Great results are not the only thing we will be looking for from this year’s entries. We want to see a story to further emphasise the importance of your achievements. Your results must match up or better your key objectives that are set out in your entry. If they don't, how do we know that these results are what you or the client wanted?

Last, but certainly not least, you need proof! Document, detail, proof or results from any campaign or company entry. Make sure these are attached to your entry. But also reference them within your entry so we know what to look out for. We’re judging countless entries for each category, which means if you make our lives easier and your entry is easy to navigate, it will help with your scoring.
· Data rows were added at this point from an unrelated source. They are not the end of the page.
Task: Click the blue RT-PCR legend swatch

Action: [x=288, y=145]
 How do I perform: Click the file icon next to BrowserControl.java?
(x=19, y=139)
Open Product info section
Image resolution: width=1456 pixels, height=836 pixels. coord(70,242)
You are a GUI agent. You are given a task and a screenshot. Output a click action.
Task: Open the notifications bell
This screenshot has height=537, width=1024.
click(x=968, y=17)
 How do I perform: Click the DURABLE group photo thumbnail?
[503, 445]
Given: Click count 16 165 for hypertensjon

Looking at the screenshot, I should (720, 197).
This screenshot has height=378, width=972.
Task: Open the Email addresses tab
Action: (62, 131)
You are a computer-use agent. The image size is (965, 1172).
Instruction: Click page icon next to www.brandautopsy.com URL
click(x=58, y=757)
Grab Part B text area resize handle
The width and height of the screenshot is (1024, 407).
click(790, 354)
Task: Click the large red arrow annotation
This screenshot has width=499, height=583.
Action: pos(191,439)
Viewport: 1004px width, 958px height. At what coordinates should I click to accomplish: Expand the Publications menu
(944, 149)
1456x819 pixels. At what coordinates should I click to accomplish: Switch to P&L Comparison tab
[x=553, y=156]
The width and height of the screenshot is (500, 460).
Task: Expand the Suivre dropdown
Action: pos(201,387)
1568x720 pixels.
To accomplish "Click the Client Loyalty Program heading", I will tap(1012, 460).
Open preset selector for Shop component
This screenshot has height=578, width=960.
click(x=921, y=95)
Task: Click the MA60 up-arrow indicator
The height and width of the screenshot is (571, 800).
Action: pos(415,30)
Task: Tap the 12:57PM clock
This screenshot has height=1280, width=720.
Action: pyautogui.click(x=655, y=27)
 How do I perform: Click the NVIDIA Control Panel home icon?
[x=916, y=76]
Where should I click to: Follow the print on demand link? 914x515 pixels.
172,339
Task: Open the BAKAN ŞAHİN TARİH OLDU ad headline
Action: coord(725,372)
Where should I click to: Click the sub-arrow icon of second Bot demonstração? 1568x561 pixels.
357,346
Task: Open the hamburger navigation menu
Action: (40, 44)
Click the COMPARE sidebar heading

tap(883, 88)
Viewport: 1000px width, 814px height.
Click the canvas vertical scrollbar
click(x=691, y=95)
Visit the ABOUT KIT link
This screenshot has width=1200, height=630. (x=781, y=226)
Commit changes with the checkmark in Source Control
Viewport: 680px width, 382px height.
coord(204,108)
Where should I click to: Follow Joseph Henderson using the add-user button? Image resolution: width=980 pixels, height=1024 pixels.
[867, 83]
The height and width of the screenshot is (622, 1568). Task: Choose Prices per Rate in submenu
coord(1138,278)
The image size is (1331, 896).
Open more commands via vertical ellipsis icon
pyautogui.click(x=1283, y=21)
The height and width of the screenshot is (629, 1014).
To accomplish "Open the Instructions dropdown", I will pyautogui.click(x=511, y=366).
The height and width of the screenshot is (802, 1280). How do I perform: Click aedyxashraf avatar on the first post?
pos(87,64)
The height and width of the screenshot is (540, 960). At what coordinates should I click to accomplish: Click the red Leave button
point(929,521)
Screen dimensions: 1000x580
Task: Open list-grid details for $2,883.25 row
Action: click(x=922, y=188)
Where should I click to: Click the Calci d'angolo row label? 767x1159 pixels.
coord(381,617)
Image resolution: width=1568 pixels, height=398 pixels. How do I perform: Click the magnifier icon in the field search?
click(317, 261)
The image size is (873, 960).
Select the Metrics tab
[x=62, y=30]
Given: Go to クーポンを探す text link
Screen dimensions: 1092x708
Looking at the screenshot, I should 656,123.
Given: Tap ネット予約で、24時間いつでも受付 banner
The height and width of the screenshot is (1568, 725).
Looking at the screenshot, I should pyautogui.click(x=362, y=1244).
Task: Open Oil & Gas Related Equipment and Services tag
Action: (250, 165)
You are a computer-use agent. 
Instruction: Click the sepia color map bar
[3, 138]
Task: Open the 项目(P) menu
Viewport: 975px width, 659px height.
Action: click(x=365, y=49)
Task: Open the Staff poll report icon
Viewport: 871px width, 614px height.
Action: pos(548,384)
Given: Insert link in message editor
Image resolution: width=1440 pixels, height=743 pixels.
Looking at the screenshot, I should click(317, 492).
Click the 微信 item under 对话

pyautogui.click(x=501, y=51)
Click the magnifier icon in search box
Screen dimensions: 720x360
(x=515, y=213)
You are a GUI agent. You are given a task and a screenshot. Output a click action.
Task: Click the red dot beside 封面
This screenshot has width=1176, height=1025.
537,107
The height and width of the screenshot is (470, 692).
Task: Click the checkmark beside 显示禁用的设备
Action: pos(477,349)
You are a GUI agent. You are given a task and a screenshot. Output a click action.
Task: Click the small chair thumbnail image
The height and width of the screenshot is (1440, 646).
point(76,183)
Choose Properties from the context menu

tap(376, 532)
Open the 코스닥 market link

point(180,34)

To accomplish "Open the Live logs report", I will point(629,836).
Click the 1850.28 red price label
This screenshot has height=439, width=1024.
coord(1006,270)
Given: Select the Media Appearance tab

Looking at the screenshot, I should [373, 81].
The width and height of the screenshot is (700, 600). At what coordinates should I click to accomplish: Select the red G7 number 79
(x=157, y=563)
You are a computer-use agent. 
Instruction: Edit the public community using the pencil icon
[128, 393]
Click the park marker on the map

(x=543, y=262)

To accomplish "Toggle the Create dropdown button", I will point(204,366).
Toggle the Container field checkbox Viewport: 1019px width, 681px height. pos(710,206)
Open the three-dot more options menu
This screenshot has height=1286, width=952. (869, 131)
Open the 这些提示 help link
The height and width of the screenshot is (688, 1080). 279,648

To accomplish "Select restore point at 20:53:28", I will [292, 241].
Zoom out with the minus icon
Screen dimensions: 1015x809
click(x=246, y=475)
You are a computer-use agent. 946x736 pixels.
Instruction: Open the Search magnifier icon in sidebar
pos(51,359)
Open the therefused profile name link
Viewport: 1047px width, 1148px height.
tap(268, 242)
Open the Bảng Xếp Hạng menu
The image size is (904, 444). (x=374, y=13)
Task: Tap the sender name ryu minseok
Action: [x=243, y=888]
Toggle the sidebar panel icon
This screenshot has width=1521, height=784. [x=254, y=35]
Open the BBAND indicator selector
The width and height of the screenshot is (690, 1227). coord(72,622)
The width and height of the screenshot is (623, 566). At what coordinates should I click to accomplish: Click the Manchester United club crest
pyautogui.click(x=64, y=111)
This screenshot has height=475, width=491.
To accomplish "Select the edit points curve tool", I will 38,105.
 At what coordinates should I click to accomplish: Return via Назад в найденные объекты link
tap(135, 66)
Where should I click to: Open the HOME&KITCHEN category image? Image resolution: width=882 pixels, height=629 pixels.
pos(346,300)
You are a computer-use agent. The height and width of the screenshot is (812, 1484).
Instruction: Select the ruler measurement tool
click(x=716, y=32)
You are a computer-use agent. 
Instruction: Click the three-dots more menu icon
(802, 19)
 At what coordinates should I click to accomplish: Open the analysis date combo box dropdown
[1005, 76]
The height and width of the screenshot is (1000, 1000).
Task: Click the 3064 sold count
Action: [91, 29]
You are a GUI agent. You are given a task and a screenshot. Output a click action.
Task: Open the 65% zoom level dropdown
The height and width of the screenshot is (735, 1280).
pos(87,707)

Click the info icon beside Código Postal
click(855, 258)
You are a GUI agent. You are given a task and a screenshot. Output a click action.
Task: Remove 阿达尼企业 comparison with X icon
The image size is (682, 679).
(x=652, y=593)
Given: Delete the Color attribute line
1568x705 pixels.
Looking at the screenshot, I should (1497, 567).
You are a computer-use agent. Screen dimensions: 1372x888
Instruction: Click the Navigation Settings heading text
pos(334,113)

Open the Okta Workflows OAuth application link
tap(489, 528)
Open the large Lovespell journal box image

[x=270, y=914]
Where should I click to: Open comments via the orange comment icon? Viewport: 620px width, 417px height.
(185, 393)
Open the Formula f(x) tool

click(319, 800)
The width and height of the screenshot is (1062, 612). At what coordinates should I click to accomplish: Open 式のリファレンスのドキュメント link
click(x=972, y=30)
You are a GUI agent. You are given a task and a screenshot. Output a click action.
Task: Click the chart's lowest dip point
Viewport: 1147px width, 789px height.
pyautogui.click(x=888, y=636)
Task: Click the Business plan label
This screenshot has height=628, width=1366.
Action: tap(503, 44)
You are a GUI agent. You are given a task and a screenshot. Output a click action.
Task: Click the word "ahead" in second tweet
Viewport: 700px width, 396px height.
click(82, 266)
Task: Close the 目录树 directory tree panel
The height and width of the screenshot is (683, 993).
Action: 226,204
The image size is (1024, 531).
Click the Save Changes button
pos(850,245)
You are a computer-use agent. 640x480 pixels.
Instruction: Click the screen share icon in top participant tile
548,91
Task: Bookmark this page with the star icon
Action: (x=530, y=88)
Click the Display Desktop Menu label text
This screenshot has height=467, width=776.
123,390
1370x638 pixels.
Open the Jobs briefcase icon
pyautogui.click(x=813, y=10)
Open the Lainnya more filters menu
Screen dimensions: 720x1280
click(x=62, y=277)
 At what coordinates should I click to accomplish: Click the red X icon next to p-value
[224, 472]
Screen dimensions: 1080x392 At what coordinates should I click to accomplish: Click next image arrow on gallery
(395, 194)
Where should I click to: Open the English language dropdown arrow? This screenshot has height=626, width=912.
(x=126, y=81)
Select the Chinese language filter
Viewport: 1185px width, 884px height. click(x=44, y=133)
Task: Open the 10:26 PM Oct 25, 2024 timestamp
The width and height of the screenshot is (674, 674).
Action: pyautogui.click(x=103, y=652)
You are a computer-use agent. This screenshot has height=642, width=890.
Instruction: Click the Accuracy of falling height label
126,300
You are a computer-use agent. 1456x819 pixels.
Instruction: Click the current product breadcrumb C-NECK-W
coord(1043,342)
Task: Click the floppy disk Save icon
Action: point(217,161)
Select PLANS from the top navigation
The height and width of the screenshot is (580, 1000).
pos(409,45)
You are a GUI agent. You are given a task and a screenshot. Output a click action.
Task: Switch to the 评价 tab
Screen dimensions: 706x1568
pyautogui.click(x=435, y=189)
Happy writing! I look forward to seeing your entries.

John Readman, Founder & CEO of Modo25 and AskBosco.io:

My top tip is to read the criteria and then read it again. It’s all too easy to stray away from the point when you feel like you have so much to say. Being concise is key. 

I find it’s a good idea to write everything you want to start with, without limitations. Then take a break and go back with some fresh eyes a few hours or days later. Then you can start to cut it all down and take out bits you think might not meet the brief. It’s easier to cut down than it is to pad out. 

It’s also absolutely essential to include some statistics and numbers. This will back up what you’re writing about and is a chance for you to show off your hard work. That doesn’t mean you need to include every single bit of data. Rather, supporting what you’re saying with some quantifiable data will help to build a better picture for the judges.

Finally, never underestimate proofreading. We all know we're supposed to do it, but the number of mistakes us judges see tells us otherwise. Make sure at least two or three people have read through your entry more than once. This might feel tedious, but a few different pairs of eyes will be able to pick up on potential spelling and grammar mistakes. A perfectly written entry will always jump out compared to one with errors.

Georgia Halston, Director of Halston Marketing:

For the Digital City Awards this year we are looking for entries that show how your projects really made an impact. We want to see creativity in every element of your strategy and execution even in the most mundane of aspects. Show us intricacies, show us attention to detail, don’t be afraid to really shout about what you’ve accomplished and show real pride in your work.

Be meticulous with the way you tell your story. Give us aims, hypotheses and ambitions, show us the strategies and how you executed them, in minute detail. Tell us how you took chances and let us know when things went right and even when they went wrong and what you learned from that. Show us the results, warts and all and give us rock-hard metrics.